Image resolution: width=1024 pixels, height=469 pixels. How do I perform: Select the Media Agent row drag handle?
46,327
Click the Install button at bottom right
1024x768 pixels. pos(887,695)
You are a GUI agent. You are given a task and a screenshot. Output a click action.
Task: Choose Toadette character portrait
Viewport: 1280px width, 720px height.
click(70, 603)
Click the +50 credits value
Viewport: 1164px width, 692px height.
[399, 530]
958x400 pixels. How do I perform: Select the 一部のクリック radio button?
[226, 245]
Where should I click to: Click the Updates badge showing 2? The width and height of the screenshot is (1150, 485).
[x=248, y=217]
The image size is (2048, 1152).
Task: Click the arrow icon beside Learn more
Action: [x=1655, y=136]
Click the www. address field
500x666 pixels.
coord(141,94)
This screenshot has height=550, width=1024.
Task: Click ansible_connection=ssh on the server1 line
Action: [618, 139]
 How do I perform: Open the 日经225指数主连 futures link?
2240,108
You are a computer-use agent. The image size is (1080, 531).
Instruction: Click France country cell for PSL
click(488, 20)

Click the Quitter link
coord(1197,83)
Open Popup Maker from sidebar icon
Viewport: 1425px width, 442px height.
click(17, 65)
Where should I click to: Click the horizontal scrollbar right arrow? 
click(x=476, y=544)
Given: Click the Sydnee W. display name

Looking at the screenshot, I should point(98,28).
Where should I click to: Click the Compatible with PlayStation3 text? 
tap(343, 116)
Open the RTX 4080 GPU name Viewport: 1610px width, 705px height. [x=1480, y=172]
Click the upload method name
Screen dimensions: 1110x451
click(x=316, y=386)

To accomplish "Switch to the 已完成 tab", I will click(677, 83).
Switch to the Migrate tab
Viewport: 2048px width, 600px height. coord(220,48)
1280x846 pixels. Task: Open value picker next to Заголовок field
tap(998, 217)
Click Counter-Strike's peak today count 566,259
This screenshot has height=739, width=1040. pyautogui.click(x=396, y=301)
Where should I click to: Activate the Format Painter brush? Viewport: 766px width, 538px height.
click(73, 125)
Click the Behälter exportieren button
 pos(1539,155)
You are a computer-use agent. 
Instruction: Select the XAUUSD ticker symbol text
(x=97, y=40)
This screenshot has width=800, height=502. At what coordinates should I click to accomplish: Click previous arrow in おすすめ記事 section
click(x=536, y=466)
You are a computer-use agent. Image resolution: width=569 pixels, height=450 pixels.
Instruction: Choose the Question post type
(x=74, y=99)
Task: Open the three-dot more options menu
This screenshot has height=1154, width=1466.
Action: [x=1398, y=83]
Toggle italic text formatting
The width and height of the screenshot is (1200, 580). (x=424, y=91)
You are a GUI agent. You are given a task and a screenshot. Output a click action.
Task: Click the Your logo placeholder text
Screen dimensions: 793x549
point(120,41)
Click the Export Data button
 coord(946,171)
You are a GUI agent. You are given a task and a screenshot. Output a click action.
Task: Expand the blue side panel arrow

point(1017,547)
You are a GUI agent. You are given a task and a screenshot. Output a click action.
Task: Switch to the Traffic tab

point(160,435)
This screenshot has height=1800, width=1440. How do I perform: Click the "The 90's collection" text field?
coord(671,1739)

§ EXERCISE PROMPT: List the lines of the records where "computer" occurs.

§ THE COMPLETED TASK:
You are a computer-use agent. The image size is (1080, 531).
You are a computer-use agent. 
You are a computer-use agent. Image resolution: width=569 pixels, height=450 pixels.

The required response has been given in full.